Karen Young, assistant professor of clinical pediatrics in the Division of Neonatology at the Miller School, is the 2010 recipient of the prestigious Micah Batchelor Award for Excellence in Children’s Health Research. She received the award during a ceremony on the medical campus on November 29.

Young plans to use the $300,000 grant that accompanies the award to study how stem cells become lung cells. Her winning proposal aims to research and identify the factors that cause impaired development of lung cells in premature infants.

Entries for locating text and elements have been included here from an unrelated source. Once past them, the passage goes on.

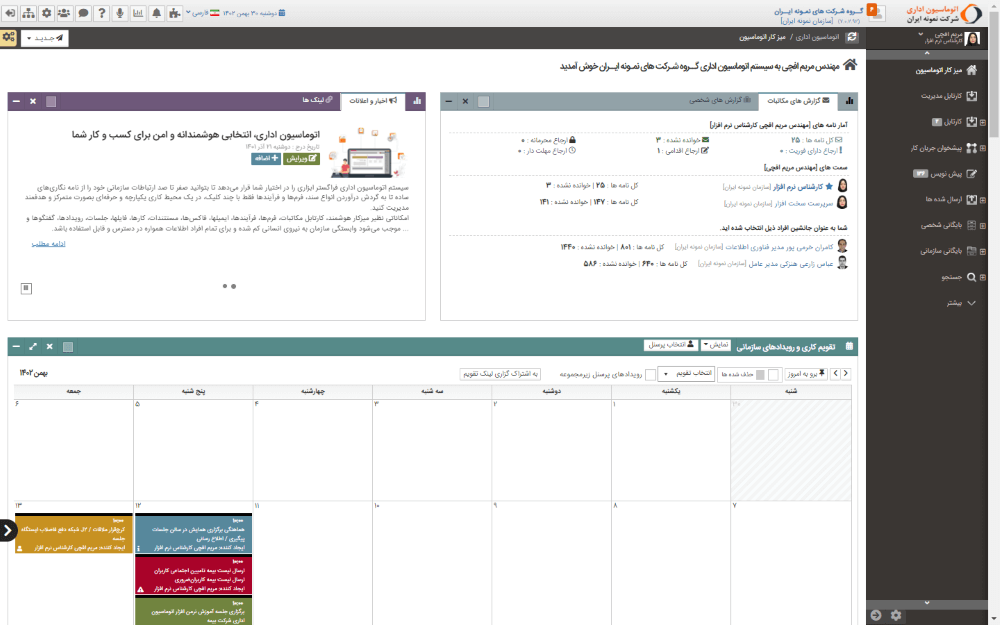Open the settings gear in the top toolbar

pos(46,13)
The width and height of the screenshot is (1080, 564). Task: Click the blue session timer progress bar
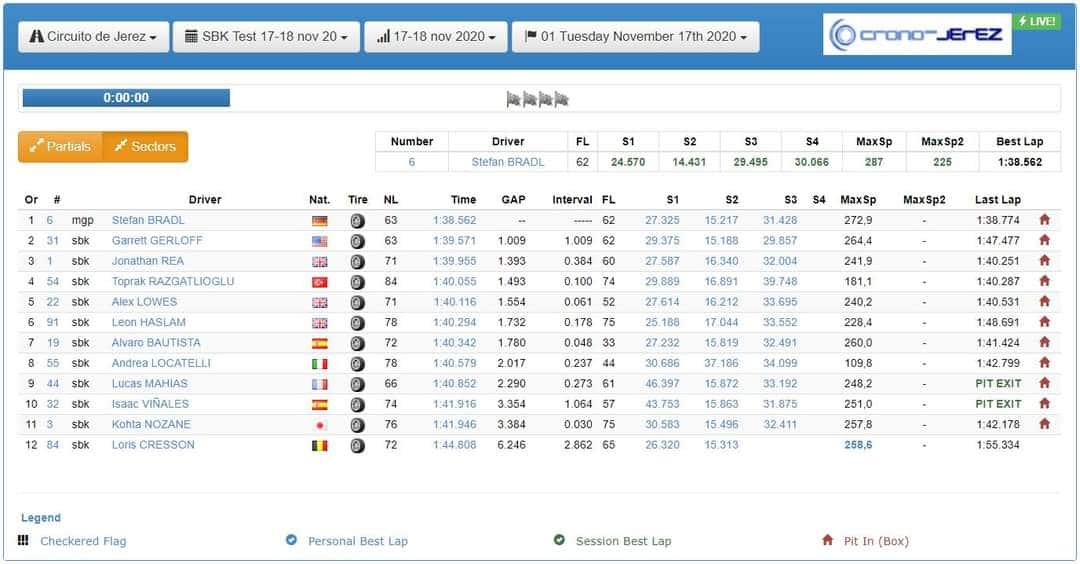click(x=126, y=98)
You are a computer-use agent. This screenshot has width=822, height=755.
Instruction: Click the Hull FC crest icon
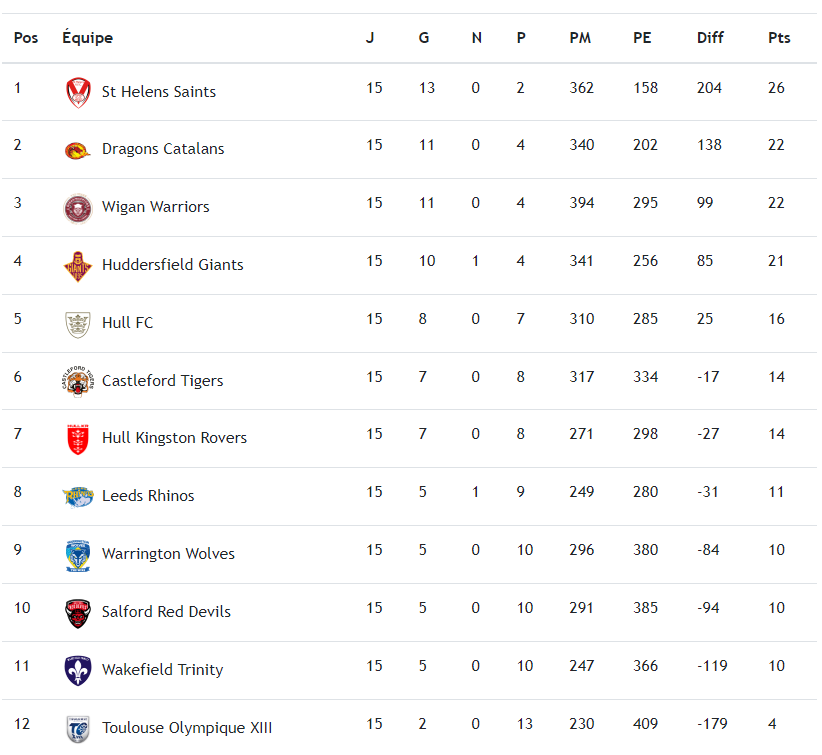point(77,323)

“We know that certain factors that contribute to lung development are decreased in pre-term babies,” Young said. “Finding out whether or not those factors give rise to lung disease will allow us to develop new treatment and prevention strategies. Then we can generate strategies to prevent lung disease.”

She explained that lung disease can ultimately affect cognitive and motor development. “By helping babies develop strong, healthy lungs, we can, in essence, help them develop strong, healthy minds as well,” she said.